▶ Record excerpts:
= = =
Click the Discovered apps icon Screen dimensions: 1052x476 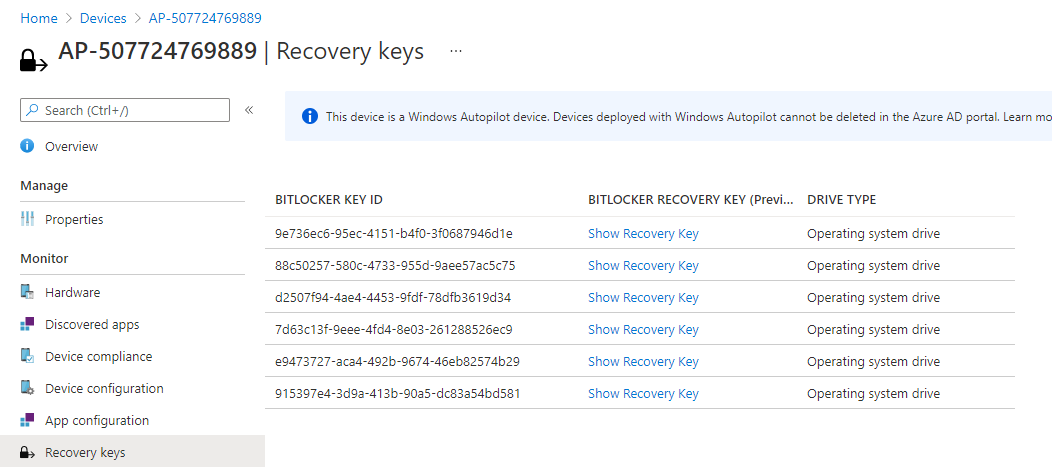[27, 324]
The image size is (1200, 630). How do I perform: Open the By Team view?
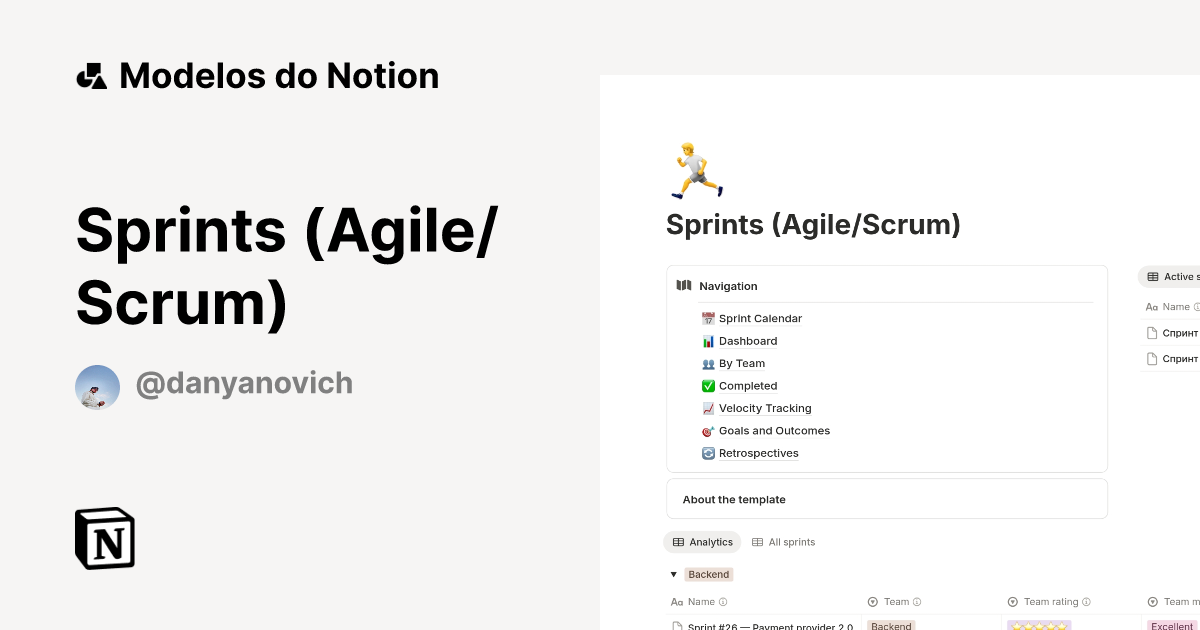point(741,363)
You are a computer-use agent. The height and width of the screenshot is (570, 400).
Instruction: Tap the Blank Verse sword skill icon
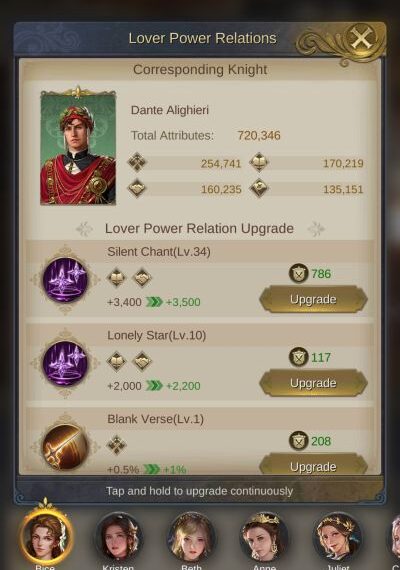tap(65, 447)
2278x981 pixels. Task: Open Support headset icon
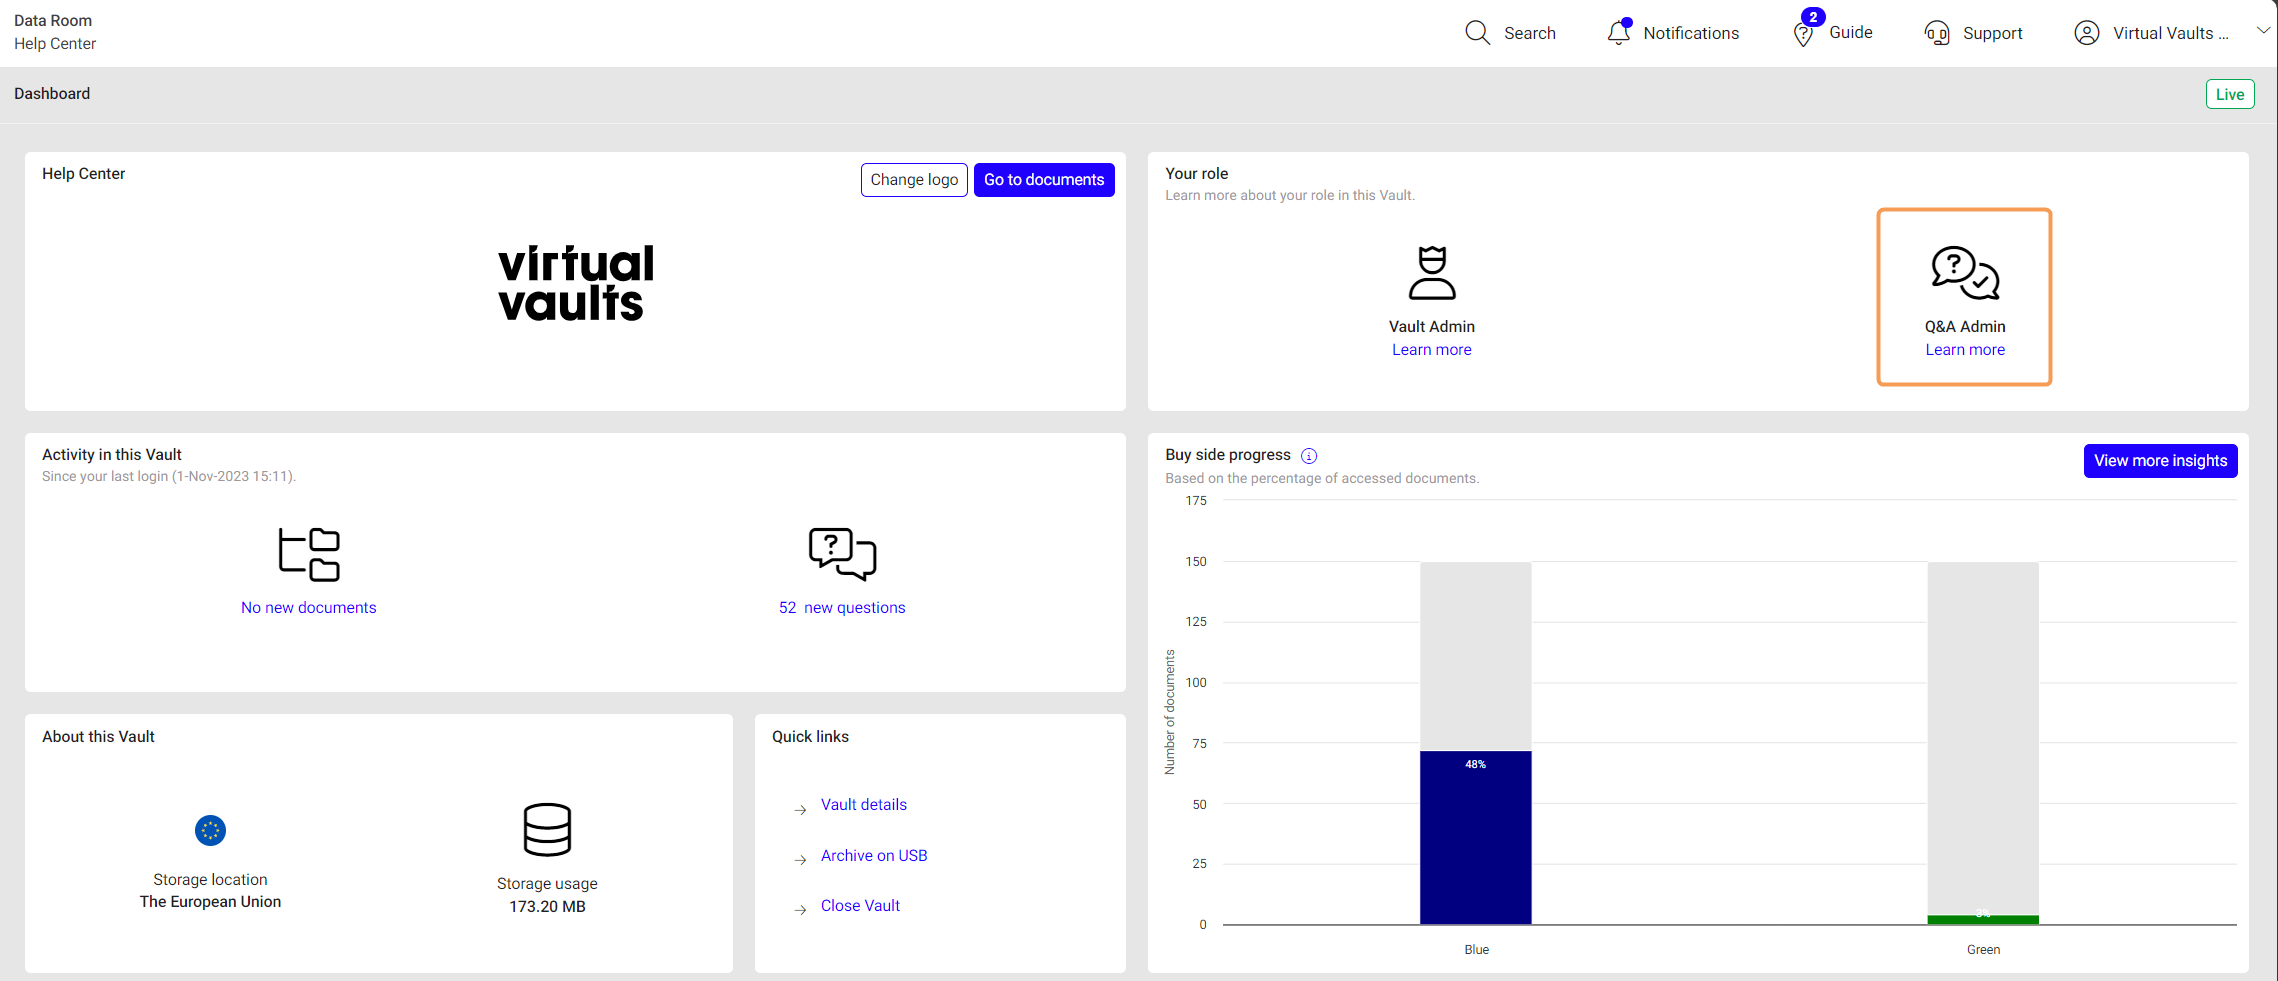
= = =
▶ Task: Repeat nothing but the lines from the one containing "The image size" through the end of the entries, exactly, and skip the pictures.

▶ Result below:
The image size is (1200, 630). How do I perform: Open the By Team view?
point(741,363)
You are a computer-use agent. The height and width of the screenshot is (570, 400).
Instruction: Tap the Blank Verse sword skill icon
tap(65, 447)
2278x981 pixels. Task: Open Support headset icon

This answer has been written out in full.